Without this thermionic infusion of textures the S2/Ampeggio combination to my ears veers into the lean and slightly whitish. The Maarga meanwhile tolerated a deliberate absence of glowing bits just fine. This tracked with Jacob's design goal of wanting to overcome the intrinsic leanness of the archetypal Lowther sound which the Ampeggios—admirably very much without the infamous shout—still do exhibit. Put differently, the Voxativ more openly promotes its blistering speed to prefer valves. Its glory seems more dependent on just the right amplifier. The Rethm is fast but doesn't advertise it the same way. If it were a car, its suspension would be considered just a bit softer. This makes transistor amps of the right sort just as suitable. Which isn't to say that you won't prefer tubes particularly into this speaker. After all, high sensitivity plays even a low-power SET well inside its sweet spot; and active bass neatly circumvents the usual LF control issues of low-current high Z-out amps. Put differently, perhaps nowhere is the special allure of purist micro-power valve circuits better tapped than with a Maarga-type transducer. Before Woo, Yamamoto and Trafomatic valve amps make an appearance, we'll have a friendly duel against the Zu Audio Essence with the S2 amp to generate more color and context.
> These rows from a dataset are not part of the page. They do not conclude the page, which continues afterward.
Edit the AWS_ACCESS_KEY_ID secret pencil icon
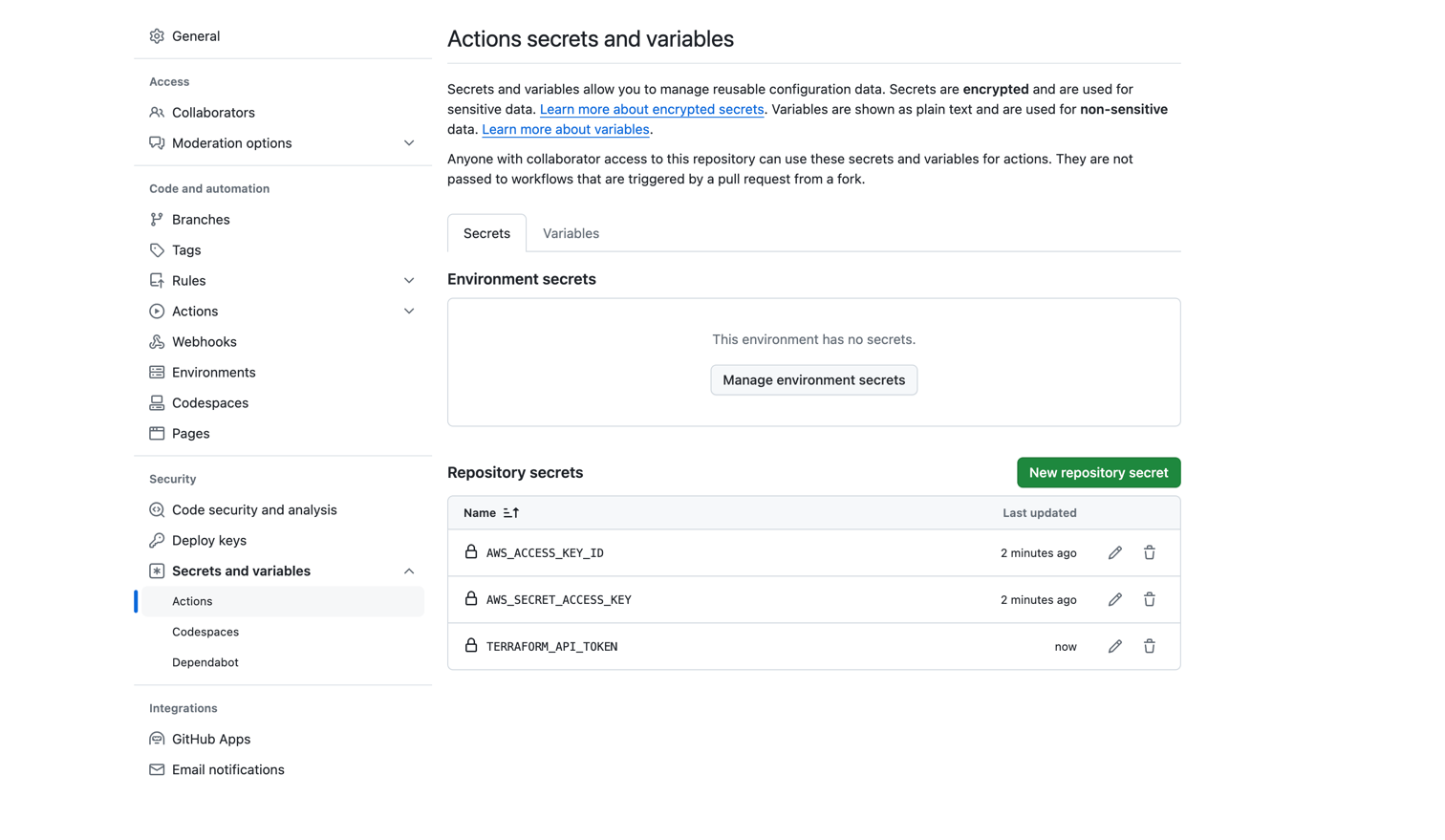The width and height of the screenshot is (1445, 840). pos(1114,553)
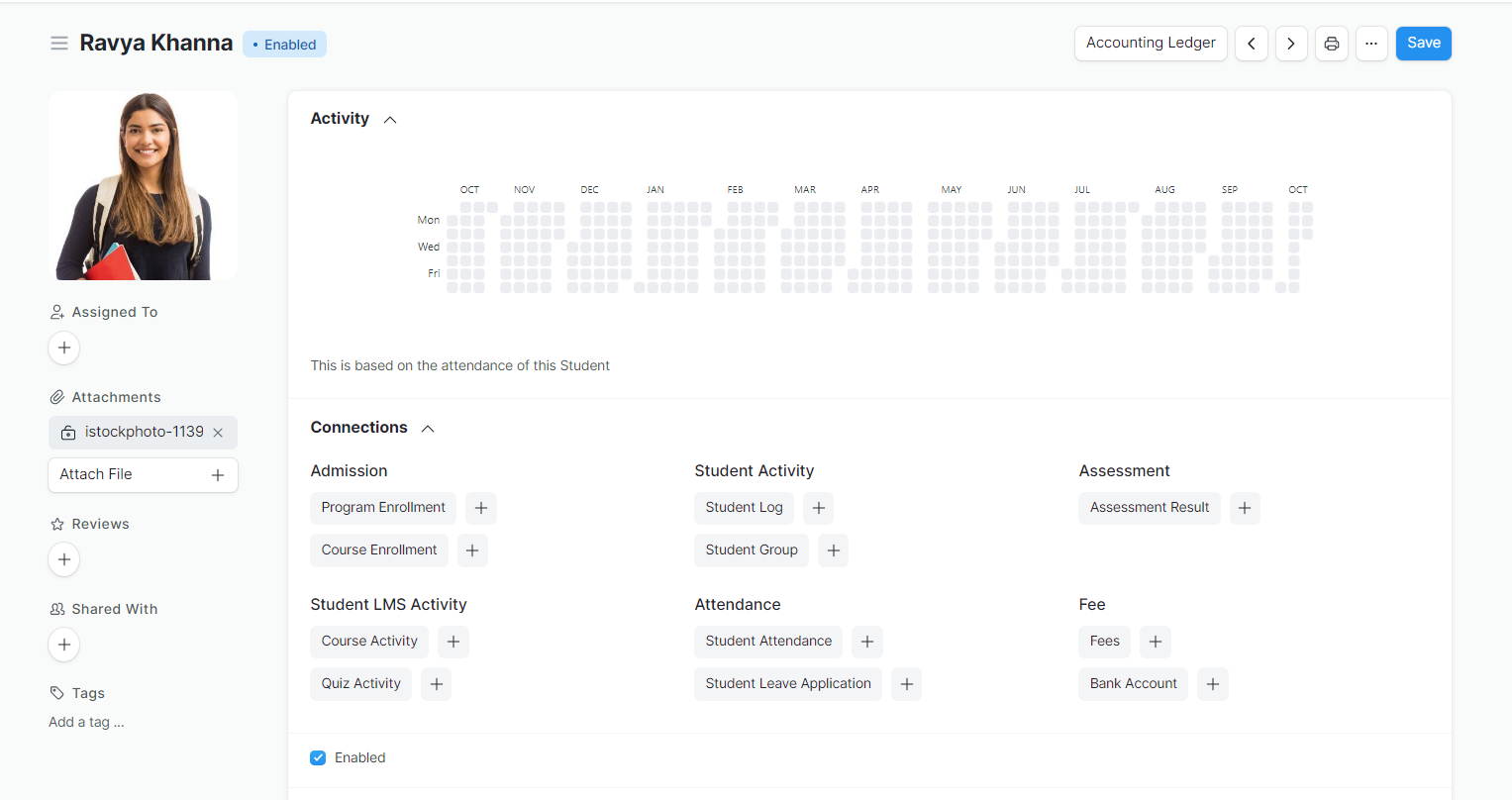
Task: Collapse the Activity section
Action: 390,120
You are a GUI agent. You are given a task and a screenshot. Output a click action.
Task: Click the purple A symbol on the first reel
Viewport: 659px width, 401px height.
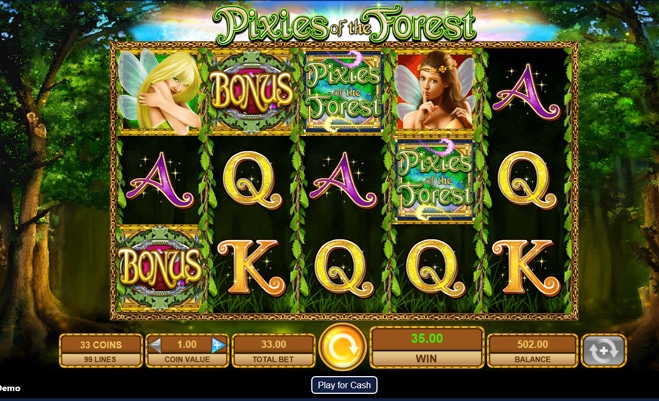click(x=160, y=180)
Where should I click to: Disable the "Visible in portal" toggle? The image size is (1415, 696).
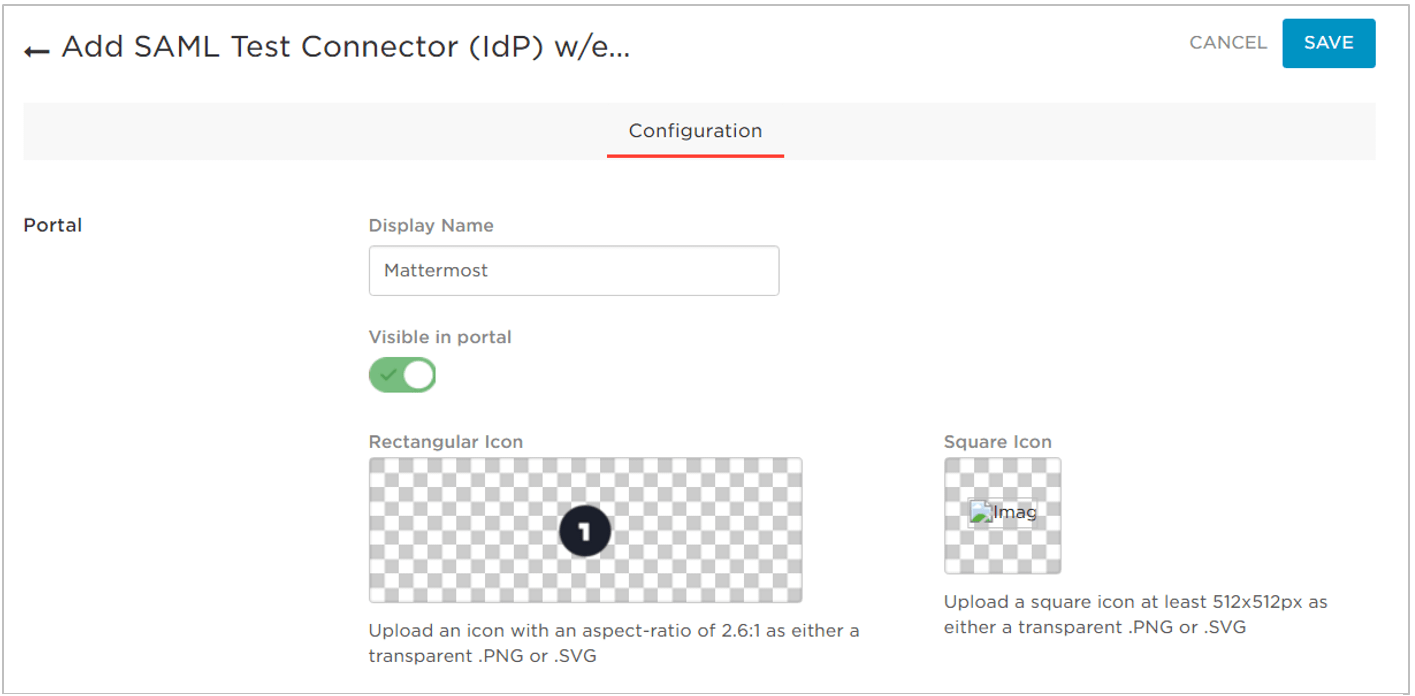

To conclude the Ampeggio/Maarga comparison, this—and not the larger—Voxativ speaker remains the best single-driver creation I've yet heard. John Atkinson's Stereophile measurements shed light on its surprising in-room performance. That said, Jacob George's eventual capitulation to the concept's irreconcilable LF limitations and subsequent years of perfecting an integral active auxiliary bass system demonstrate an important point. Stubborn adherence to a lovely ideal (a single driver is best, period) can become somewhat myopic. That's definitely relevant when the final retail price comes crashing down on tolerance for genre-specific can't-dos and demands to get it all instead. Rethm's $8.450/pr asking price for the Maarga demands that already, don't you think? How much more so the Ampeggio's $29.500? In my book the Indian isn't simply the better balanced speaker. It's the better speaker period. And that's without yet factoring its decisively lower sticker.